Texte fourni:
Le Sida nouveau est arrivé !

Le Sida nouveau est arrivé !

Une équipe de chercheurs français a découvert un variant du virus HIV qui leur permet de penser que le syndrome de déficience immunitaire identifié chez des singes a franchi la barrière des espèces et se transmet désormais à l’homme.

Les chimpanzés ont longtemps passé pour être à l’origine de l’épidémie provoquée par le virus HIV. Il vient d’être identifié chez une femme originaire du Cameroun une contamination par un virus d’un nouveau type, proche du SIV, ou Simian Immunodeficiency Virus, proche de celui que les scientifiques ont détecté en Afrique chez des gorilles, puis des chimpanzés atteint d’une maladie semblable à celle qui affecte leurs cousins humains depuis presque trente ans.

Le SIV passe pour être la variante simiesque du virus qui affecte les déficiences immunitaires chez l’homme. Il en serait d’ailleurs à l’origine, y compris pour les partisans d’un scénario différent de la thèse officielle. Mais l’équipe du Pr Jean-Christophe Plantier, du Centre hospitalier de Rouen, considère à présent que le virus a également pu passer du gorille à l’homme, selon une étude publiée dans la revue Nature Medicine.

La patiente à l’origine de l’étude est une femme de 62 ans, testée positive au VIH en 2004, peu après s’être installée à Paris en provenance du Cameroun. Elle a vécu près de la capitale Yaoundé, mais dit ne pas avoir été en contact avec des singes ou de la viande de brousse. Les chercheurs ignorent encore si ce variant du virus est très répandu ou non. Ils pensent qu’il pourrait se propager sans avoir été remarqué. Sa reproduction rapide montre qu’il est adapté aux cellules humaines, soulignent-ils.

Un réseau français de laboratoires étudie la diversité génétique du VIH depuis 2001. Au cours de cette surveillance, l’attention des chercheurs a été attirée par cette personne, dont les tests aux anticorps ont clairement fait remarquer une infection au VIH. Mais ce n’est qu’au moment où ils ont analysé l’ensemble du patrimoine héréditaire du virus qu’ils lui ont trouvé une grande similitude avec le virus SIV repéré chez les gorilles. La preuve par les protéines, à l’aide desquelles on peut déterminer la souche du HIV, n’a cependant pas donné les résultats escomptés.

Entrées répertoriées:
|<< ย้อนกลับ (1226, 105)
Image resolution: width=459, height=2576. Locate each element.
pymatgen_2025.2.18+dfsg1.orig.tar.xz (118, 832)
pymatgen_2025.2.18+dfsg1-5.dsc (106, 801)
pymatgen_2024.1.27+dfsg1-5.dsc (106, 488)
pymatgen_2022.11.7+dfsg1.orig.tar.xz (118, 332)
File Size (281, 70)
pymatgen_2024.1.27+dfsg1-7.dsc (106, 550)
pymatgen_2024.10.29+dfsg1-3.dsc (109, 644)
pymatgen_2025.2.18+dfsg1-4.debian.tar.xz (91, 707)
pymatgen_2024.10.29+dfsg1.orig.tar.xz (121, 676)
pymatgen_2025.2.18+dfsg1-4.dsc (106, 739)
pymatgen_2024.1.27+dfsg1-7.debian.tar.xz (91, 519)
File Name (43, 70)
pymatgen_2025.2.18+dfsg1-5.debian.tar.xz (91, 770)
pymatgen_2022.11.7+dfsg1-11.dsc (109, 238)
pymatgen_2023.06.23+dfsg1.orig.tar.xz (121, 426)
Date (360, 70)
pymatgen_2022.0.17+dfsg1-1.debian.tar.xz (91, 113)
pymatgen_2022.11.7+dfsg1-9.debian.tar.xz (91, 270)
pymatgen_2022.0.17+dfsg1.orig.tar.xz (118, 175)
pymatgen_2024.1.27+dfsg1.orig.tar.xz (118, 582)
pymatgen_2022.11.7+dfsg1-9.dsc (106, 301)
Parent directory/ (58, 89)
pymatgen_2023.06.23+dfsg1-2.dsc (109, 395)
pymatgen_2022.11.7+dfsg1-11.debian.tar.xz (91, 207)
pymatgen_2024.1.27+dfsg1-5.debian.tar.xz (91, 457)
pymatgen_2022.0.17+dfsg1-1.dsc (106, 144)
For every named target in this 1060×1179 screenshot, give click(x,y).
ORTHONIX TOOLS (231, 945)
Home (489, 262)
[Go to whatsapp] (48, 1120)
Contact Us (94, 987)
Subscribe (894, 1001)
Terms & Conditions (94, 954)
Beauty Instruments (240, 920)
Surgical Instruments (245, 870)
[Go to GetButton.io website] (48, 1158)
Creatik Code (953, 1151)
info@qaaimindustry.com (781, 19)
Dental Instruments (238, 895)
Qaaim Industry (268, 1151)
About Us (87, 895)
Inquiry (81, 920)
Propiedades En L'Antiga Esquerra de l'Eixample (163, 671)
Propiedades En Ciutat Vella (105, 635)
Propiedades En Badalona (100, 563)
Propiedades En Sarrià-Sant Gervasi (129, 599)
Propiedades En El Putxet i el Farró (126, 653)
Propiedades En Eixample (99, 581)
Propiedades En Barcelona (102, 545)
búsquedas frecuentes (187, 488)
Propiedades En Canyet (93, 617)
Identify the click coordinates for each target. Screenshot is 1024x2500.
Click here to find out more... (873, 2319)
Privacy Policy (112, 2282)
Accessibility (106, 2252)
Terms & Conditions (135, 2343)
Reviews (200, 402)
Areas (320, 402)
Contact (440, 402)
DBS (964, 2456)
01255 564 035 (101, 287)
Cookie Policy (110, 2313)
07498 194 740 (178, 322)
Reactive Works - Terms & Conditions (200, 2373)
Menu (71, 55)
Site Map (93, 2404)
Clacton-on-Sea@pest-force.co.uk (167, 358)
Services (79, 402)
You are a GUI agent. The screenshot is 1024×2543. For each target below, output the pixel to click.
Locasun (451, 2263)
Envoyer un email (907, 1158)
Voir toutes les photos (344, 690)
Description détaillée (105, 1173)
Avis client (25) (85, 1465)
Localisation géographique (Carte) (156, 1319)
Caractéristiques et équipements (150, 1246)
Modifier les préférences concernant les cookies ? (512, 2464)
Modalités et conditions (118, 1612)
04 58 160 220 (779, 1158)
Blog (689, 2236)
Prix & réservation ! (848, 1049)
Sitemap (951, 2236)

Travail demandé:
Répondez à ces questions d'après le texte fourni sur le nouveau variant du VIH :
(a) Dans quelle revue l'étude de l'équipe de Rouen a-t-elle été publiée ?
(b) Quel âge a la patiente, et en quelle année a-t-elle été testée positive au VIH ?
(c) Depuis quelle année un réseau français de laboratoires étudie-t-il la diversité génétique du VIH ?
Le matériel n'a aucun rôle dans ce travail.

Corrigé:
(a) Dans la revue Nature Medicine.
(b) Elle a 62 ans et a été testée positive en 2004.
(c) Depuis 2001.